Le petit garçon hésita encore quelques secondes, puis porta enfin le goulot du bidon à ses lèvres et prit une longue goulée de pétrole… qu'il recracha aussitôt dans un grand cri.
- Kami-sama, comment peut-il faire pour supporter un goût pareil ? se demanda-t-il en pensant à son père.
Plié en deux par une toux de tous les diables, il lui fallut plusieurs minutes pour reprendre son souffle. Il se rinça la bouche à grande eau, mais cela ne suffit pas à faire disparaître l'horrible goût du pétrole. L'incident l'ayant quelque peu échaudé mais pas totalement découragé, il hésita néanmoins à retenter l'expérience. Pourtant…
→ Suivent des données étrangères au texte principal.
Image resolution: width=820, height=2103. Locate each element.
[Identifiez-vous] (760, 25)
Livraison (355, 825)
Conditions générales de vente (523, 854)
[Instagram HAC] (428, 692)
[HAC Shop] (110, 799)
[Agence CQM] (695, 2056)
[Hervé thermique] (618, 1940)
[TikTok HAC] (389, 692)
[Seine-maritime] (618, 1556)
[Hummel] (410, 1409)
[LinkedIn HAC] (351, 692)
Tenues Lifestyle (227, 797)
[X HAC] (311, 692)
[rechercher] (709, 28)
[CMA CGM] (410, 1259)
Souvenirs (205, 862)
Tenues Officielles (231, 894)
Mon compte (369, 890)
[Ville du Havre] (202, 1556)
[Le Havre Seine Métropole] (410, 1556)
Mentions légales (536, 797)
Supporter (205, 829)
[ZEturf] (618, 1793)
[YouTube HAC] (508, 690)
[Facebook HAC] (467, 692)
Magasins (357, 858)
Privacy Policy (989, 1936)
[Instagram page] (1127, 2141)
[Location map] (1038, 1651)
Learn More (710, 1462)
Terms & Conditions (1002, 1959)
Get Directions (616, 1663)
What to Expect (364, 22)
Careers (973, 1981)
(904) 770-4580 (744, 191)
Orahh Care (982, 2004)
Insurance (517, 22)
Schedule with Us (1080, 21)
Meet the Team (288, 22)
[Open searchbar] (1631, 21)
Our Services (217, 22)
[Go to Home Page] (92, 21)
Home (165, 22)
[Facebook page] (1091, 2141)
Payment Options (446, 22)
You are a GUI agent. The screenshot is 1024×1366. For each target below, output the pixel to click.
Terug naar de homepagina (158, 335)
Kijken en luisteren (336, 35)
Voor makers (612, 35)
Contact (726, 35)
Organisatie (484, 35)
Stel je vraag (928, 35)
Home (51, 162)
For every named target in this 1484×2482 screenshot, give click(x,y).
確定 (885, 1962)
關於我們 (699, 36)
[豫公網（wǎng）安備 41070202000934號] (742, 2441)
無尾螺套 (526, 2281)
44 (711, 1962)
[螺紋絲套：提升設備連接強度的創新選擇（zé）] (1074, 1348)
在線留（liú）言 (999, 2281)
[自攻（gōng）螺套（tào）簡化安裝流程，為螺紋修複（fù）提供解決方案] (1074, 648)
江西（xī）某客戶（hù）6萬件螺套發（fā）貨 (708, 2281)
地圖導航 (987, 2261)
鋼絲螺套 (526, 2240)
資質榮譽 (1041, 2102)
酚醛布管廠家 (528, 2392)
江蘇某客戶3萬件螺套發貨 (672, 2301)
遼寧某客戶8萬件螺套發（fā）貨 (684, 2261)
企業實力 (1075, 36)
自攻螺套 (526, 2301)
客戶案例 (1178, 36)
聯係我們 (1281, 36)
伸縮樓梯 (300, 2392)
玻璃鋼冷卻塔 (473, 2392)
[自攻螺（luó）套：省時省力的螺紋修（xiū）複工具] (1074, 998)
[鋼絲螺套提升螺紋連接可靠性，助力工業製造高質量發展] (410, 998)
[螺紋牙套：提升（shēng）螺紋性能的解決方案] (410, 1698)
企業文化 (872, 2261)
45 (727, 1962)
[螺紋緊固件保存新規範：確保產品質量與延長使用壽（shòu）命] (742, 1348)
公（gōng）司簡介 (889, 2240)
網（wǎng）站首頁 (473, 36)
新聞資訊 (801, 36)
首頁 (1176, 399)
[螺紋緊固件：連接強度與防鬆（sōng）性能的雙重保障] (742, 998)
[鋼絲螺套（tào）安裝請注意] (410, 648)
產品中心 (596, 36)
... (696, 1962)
- Il est arrivé la même chose à papa au début. Je le sais, il me l'avait raconté. Il avait mis des mois avant de pouvoir cracher du feu sans avoir envie de vomir. Il a même dit qu'il ne s'était jamais vraiment habitué au goût. Pourtant il a continué. Je devrais être capable de faire la même chose.
Fye serra les poings, armé d'une détermination nouvelle. Il s'essuya une dernière fois la bouche avec sa manche, souffla très fort pour se donner du courage et emplit sans respirer sa bouche de pétrole. Le goût lui parut encore pire que la première fois et il dut lutter contre la tentation de recracher à nouveau et de tout laisser tomber. Concentré à l'extrême pour ne pas en avaler une seule goutte, il s'empara de l'un des flambeaux auquel il mit le feu à l'aide de l'une des grandes allumettes trouvées dans la cuisine. La torche flamba instantanément. Fye la tint éloignée de lui le plus possible puis, après avoir brièvement fermé les yeux, inclina la tête et se mit à souffler, souffler… Encore et encore...
Es greift nach mir ich wehr mich nicht
Springt mir mit Krallen ins Gesicht
Fye a ouvert la bouche. Reprit son souffle. Un peu trop. Un peu trop vite. Il a lâché la torche. Un hurlement muet sort de ses lèvres. Pendant un instant, un instant très bref, il a été cracheur de feu. Comme son père. Il a été le souffle du dragon. Que s'est-il passé ? Il avait pourtant pris toutes les précautions nécessaires. Toutes celles dont il se rappelait…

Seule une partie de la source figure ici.